Required work: Among the entries below, only the lines starting at the one with "This screenshot has height=572, width=1568." and ending at the one with "Click the Google Drive logo", both included, are to be printed exactly.
** Opening Supplied information block **
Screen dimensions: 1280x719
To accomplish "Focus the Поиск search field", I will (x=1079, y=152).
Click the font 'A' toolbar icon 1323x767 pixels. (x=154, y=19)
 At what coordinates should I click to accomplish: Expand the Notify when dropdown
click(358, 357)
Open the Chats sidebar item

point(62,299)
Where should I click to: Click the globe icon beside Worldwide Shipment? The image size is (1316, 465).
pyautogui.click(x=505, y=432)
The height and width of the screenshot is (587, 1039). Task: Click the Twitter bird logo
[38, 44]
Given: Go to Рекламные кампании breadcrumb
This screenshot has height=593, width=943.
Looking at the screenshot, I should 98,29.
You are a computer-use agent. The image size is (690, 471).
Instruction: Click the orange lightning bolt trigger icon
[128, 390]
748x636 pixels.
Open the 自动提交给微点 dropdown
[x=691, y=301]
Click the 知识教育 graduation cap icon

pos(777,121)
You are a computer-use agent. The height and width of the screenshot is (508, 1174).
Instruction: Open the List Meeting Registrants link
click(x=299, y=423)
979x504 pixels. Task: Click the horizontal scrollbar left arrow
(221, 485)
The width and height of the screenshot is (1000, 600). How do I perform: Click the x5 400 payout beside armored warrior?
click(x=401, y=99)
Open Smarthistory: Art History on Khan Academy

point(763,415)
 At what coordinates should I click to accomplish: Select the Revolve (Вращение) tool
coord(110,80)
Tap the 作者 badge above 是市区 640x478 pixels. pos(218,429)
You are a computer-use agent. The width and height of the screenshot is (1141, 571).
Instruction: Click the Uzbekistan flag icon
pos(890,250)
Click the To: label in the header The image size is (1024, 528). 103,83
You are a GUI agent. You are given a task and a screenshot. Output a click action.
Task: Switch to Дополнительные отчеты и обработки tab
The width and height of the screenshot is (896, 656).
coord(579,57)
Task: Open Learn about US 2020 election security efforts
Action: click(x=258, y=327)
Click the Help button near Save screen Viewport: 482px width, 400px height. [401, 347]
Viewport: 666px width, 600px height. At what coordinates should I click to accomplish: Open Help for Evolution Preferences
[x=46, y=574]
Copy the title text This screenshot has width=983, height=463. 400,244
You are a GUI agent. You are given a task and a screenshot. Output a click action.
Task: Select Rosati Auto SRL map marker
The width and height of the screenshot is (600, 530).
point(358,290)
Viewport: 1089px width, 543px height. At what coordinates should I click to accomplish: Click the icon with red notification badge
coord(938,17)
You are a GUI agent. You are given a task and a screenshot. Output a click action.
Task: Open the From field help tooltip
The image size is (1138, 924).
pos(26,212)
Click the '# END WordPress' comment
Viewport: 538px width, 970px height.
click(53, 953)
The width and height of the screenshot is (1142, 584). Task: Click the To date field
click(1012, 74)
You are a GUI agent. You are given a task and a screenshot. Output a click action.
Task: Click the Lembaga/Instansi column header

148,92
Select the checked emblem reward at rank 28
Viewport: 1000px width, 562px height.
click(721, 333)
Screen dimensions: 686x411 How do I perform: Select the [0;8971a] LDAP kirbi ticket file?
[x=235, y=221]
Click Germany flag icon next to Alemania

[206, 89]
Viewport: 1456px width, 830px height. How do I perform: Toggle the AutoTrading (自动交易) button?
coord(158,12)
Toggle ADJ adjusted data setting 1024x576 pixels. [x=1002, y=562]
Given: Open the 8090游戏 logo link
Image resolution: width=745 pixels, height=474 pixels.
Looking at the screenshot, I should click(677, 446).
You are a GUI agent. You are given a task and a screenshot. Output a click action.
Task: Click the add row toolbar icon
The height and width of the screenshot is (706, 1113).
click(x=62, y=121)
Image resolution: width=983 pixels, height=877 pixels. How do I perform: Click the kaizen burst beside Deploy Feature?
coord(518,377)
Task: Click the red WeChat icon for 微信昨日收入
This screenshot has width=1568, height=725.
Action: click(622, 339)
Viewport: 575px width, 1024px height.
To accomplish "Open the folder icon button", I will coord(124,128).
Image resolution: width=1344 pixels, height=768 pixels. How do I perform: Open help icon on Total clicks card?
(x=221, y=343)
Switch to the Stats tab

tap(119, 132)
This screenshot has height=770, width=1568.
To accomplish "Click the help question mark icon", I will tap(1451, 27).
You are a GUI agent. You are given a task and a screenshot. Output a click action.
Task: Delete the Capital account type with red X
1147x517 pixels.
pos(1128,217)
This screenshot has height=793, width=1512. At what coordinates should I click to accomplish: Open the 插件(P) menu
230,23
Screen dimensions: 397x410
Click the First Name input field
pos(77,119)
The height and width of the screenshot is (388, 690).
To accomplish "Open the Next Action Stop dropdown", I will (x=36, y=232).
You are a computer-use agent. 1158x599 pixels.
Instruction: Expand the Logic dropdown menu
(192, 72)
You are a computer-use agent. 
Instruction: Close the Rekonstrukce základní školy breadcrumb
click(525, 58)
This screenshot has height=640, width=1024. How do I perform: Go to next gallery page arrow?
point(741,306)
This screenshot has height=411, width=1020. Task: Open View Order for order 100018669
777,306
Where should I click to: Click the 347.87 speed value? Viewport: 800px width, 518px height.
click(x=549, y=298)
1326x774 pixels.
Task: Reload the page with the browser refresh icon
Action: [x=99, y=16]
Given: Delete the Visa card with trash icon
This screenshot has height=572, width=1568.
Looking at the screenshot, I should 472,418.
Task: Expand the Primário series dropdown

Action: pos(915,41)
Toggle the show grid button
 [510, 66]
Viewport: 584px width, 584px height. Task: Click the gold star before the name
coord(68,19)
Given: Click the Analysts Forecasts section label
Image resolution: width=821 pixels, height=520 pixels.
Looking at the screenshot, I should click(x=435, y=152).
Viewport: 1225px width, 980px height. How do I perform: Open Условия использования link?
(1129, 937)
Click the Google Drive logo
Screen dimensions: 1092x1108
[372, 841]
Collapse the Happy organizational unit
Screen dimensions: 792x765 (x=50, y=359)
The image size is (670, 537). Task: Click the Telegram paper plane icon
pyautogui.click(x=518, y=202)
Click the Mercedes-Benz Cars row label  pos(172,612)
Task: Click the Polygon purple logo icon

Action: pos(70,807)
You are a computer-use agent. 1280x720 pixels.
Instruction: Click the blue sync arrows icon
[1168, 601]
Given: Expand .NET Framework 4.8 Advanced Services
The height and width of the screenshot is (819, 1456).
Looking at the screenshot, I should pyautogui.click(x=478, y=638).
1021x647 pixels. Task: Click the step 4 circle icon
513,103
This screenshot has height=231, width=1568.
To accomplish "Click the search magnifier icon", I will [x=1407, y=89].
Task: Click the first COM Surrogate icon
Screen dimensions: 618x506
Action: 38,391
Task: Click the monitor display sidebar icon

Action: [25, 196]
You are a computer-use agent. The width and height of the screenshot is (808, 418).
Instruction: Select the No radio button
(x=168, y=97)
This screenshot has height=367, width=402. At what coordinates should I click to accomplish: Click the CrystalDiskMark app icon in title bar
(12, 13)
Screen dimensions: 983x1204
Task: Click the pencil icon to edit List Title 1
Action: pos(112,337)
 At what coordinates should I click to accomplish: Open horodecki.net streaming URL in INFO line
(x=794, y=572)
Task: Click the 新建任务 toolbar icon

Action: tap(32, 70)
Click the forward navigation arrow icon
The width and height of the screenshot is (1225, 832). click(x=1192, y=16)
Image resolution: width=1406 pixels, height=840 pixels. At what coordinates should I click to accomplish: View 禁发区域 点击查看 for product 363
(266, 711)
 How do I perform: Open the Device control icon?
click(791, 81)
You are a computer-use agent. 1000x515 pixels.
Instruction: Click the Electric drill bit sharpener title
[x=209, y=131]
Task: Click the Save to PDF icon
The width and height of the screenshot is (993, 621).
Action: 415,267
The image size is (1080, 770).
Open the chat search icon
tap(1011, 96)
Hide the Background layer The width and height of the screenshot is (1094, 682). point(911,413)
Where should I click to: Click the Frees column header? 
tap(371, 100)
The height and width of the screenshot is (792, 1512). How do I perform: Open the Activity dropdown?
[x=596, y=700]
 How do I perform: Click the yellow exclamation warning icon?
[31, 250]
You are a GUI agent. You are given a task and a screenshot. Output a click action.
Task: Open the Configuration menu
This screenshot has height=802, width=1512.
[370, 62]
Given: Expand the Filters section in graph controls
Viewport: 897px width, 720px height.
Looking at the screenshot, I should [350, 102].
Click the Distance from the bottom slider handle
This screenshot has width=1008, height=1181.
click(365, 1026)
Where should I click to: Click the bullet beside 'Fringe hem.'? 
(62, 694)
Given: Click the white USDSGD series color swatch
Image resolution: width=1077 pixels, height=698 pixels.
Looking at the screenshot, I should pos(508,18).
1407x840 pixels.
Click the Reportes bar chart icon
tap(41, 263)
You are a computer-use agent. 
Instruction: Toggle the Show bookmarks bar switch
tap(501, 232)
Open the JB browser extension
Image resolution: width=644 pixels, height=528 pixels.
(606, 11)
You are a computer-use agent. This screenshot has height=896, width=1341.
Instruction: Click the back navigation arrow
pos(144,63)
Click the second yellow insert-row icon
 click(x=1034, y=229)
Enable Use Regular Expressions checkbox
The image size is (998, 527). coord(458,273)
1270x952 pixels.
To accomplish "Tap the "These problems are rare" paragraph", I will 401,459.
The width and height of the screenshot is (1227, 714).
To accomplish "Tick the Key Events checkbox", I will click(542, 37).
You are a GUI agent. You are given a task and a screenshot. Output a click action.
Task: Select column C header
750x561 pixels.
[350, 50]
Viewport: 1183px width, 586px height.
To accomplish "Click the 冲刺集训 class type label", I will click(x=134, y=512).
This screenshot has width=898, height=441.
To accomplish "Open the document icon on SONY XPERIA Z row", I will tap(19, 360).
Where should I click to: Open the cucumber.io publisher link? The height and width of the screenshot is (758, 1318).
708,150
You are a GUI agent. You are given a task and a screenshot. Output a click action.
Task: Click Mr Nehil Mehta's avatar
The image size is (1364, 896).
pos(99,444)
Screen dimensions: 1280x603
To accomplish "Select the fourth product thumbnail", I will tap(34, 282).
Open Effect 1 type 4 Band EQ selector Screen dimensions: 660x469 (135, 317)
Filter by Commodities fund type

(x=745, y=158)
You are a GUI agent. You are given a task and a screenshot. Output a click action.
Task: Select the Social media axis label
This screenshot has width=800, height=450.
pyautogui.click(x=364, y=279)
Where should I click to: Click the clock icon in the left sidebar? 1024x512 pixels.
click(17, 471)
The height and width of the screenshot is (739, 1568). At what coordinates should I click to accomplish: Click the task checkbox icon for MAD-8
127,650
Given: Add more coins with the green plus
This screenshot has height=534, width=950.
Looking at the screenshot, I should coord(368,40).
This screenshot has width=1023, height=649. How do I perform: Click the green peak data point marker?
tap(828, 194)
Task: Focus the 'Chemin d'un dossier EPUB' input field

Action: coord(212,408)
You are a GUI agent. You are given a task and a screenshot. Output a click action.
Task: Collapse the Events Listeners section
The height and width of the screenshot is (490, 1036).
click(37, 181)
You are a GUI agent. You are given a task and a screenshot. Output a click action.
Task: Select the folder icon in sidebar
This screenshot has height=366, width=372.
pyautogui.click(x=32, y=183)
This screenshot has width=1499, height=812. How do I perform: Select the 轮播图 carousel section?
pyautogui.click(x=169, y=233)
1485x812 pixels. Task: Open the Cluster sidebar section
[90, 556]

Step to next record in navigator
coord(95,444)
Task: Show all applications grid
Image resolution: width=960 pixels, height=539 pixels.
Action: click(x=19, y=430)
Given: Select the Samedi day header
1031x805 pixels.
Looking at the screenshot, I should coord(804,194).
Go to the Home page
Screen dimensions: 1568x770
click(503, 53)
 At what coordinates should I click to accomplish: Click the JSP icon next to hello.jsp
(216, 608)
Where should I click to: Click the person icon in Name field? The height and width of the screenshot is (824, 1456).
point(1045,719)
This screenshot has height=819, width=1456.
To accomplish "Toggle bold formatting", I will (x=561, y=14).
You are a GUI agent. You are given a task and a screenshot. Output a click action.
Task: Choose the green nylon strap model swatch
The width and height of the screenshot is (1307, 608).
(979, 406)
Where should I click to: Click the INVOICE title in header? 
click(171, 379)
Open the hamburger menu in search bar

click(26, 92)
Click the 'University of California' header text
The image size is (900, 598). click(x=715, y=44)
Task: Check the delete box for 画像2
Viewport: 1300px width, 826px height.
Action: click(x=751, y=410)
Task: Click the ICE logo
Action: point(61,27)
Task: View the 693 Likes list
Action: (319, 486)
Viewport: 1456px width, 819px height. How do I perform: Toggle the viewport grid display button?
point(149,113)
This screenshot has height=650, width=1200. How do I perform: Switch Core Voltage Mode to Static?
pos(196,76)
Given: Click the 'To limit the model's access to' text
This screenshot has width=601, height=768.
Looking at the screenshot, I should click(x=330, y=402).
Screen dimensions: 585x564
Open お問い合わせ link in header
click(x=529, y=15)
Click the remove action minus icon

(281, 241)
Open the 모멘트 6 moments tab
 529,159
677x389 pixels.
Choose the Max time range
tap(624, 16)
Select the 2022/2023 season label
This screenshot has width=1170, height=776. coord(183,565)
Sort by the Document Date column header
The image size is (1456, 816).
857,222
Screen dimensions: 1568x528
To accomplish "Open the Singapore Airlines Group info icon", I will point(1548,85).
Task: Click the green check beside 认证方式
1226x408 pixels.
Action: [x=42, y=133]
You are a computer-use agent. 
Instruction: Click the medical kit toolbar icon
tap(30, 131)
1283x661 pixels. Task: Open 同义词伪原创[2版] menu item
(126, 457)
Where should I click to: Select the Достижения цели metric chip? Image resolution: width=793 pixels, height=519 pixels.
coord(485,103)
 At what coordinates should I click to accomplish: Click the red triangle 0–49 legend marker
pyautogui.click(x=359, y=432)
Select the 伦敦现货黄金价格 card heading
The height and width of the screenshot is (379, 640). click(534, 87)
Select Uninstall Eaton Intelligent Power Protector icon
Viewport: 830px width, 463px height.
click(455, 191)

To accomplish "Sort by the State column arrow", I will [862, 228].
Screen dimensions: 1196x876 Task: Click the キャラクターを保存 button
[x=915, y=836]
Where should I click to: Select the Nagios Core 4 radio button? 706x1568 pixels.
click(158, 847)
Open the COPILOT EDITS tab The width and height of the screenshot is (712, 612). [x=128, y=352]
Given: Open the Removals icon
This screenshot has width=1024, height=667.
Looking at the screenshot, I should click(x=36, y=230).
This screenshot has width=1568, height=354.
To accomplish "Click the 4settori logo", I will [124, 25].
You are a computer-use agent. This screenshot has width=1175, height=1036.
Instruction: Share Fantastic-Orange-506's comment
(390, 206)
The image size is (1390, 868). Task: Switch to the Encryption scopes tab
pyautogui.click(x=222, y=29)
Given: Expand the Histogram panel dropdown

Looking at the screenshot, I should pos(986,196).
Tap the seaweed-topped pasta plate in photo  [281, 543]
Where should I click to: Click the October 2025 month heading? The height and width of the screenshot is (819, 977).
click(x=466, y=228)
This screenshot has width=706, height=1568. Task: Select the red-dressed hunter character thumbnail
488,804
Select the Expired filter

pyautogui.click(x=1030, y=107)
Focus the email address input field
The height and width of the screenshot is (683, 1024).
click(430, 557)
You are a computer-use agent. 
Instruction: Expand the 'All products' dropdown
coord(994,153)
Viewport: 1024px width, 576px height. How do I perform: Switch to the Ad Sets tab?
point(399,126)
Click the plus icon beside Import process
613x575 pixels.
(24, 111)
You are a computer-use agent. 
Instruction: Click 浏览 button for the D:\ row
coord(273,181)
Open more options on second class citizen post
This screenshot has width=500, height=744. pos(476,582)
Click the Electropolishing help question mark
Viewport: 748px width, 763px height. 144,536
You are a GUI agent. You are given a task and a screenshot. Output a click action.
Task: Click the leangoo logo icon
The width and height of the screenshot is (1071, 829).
** Closing Supplied information block **
Exercise output:
This screenshot has height=572, width=1568.
Looking at the screenshot, I should 472,418.
Task: Expand the Primário series dropdown

Action: pos(915,41)
Toggle the show grid button
 [510, 66]
Viewport: 584px width, 584px height. Task: Click the gold star before the name
coord(68,19)
Given: Click the Analysts Forecasts section label
Image resolution: width=821 pixels, height=520 pixels.
Looking at the screenshot, I should click(x=435, y=152).
Viewport: 1225px width, 980px height. How do I perform: Open Условия использования link?
(1129, 937)
Click the Google Drive logo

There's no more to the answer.